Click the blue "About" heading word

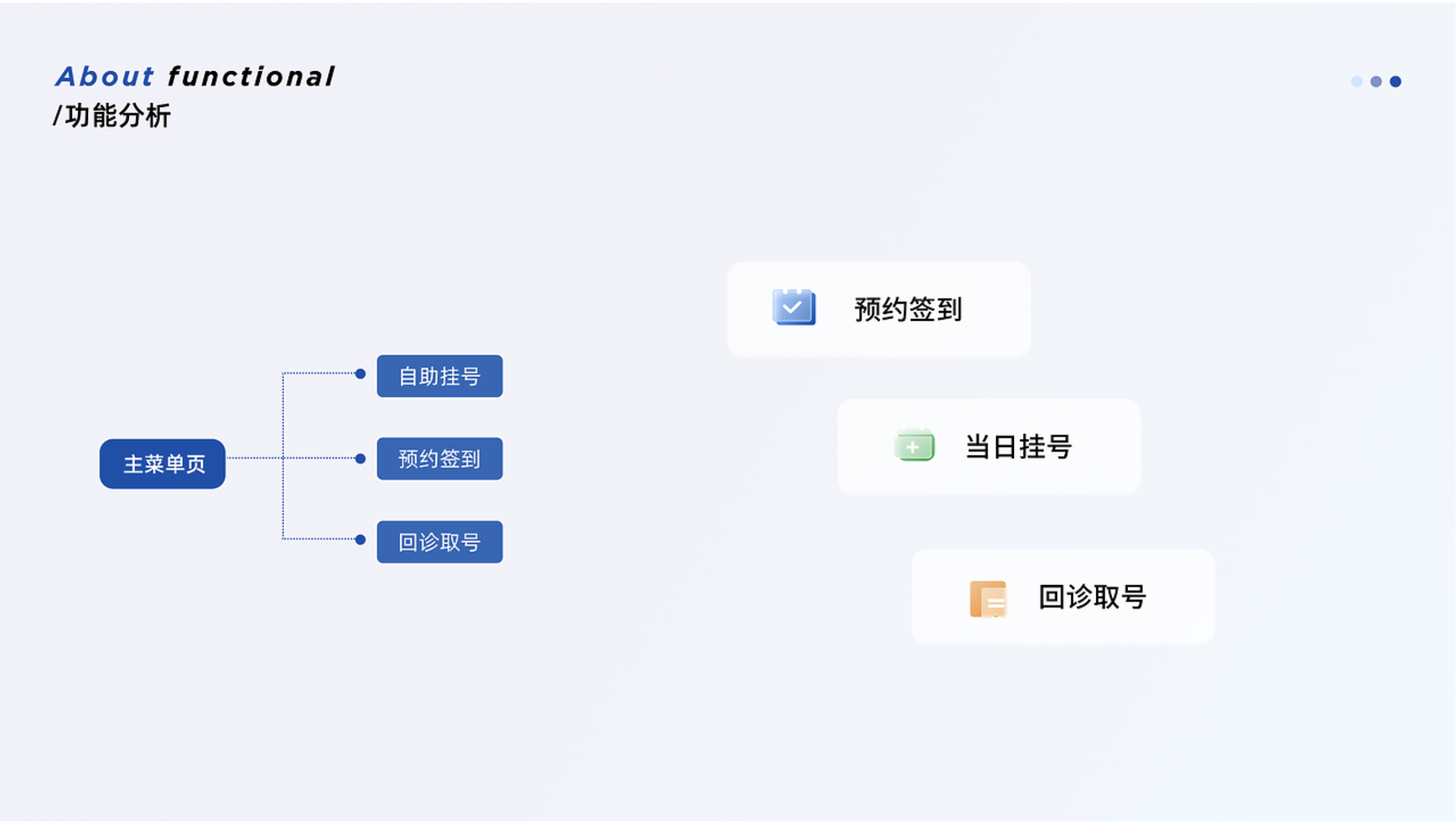[105, 77]
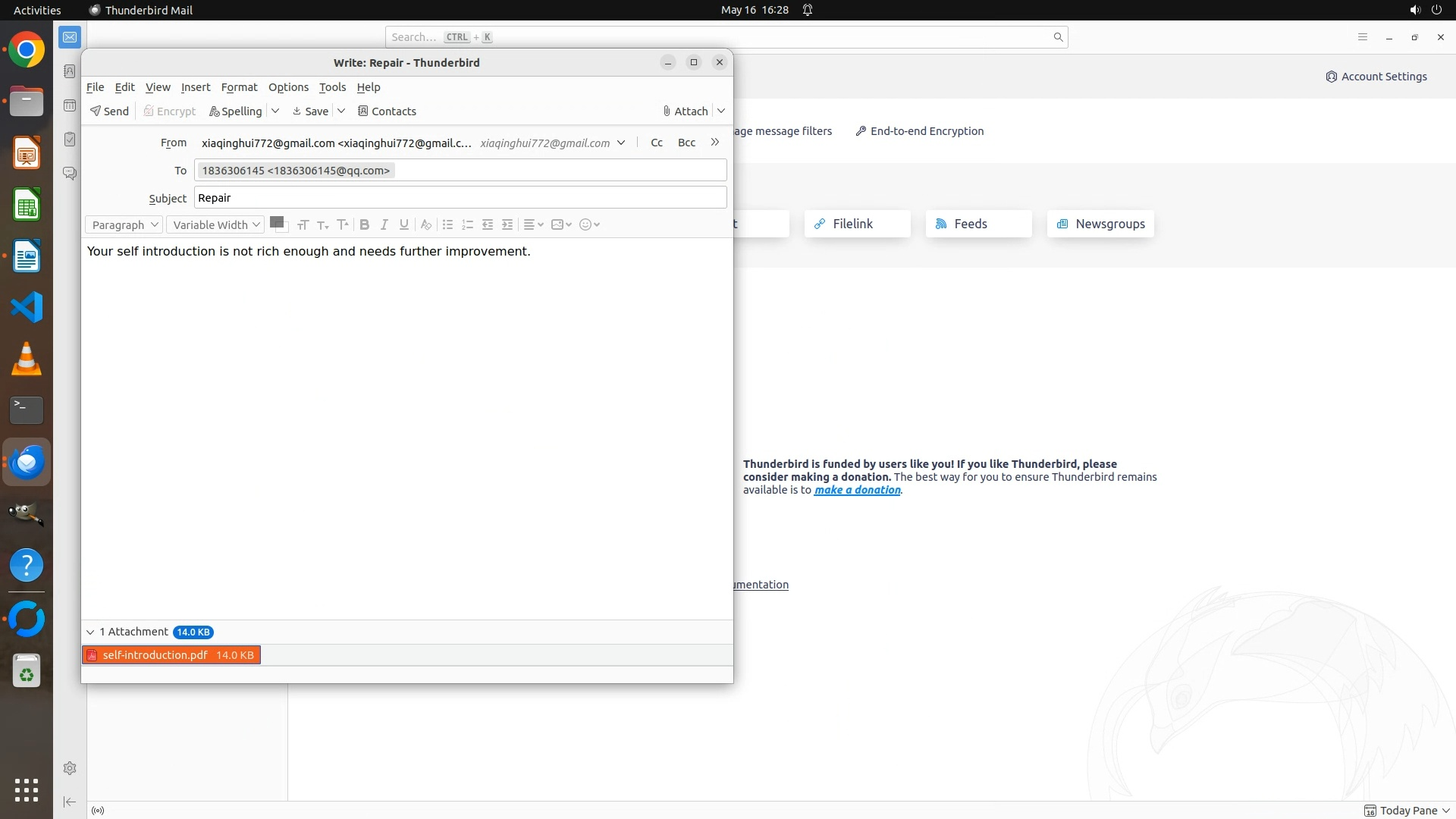Apply numbered list formatting
Screen dimensions: 1456x819
[467, 224]
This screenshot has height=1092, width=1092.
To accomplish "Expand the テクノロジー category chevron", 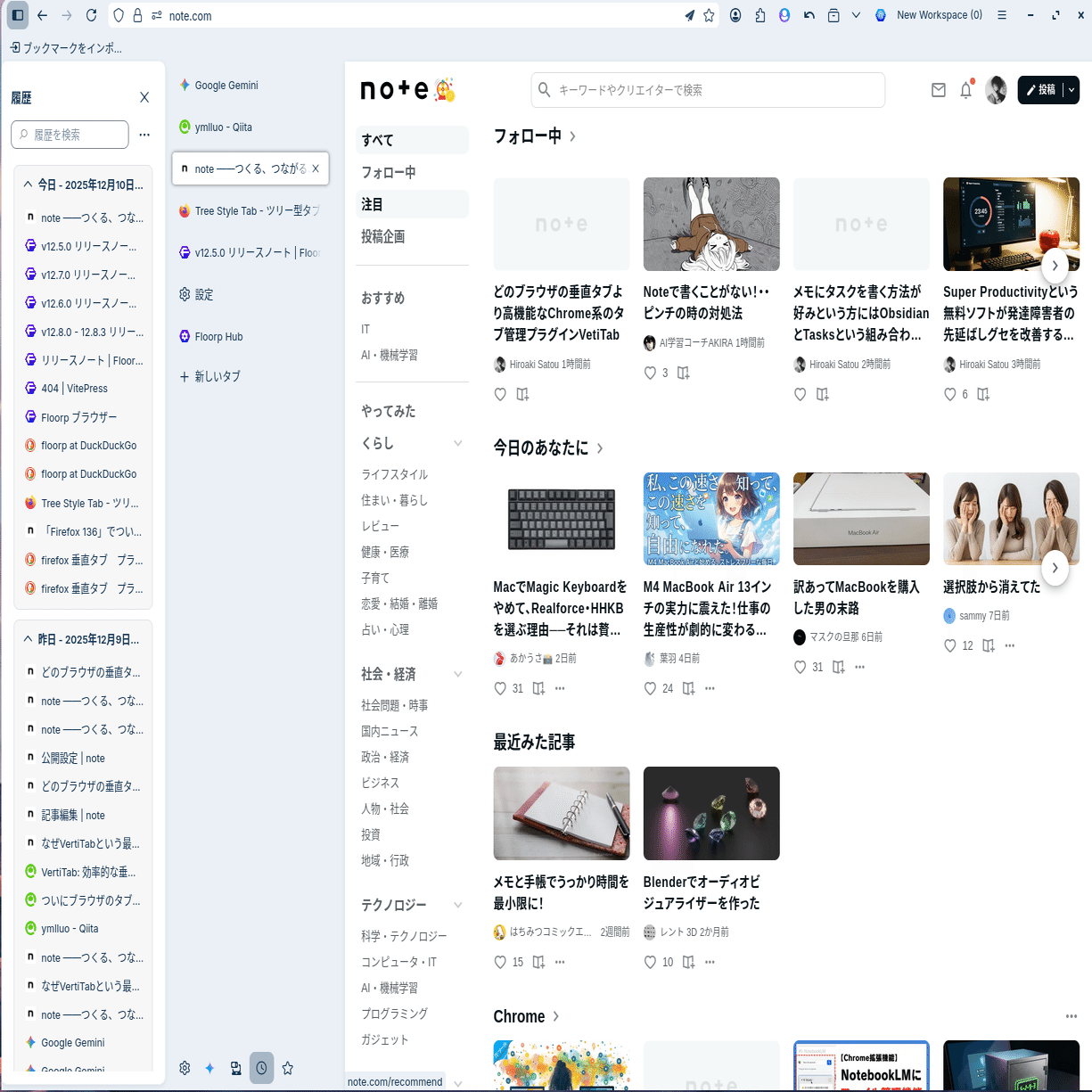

********************

**Requirement:** Rewrite the lines from the one containing "This screenshot has height=1092, width=1092." through the last line, replacing "screenshot" with "image" and keeping everything else the same. Leave out the pictures.

**The completed task:**
This image has height=1092, width=1092.
To accomplish "Expand the テクノロジー category chevron", 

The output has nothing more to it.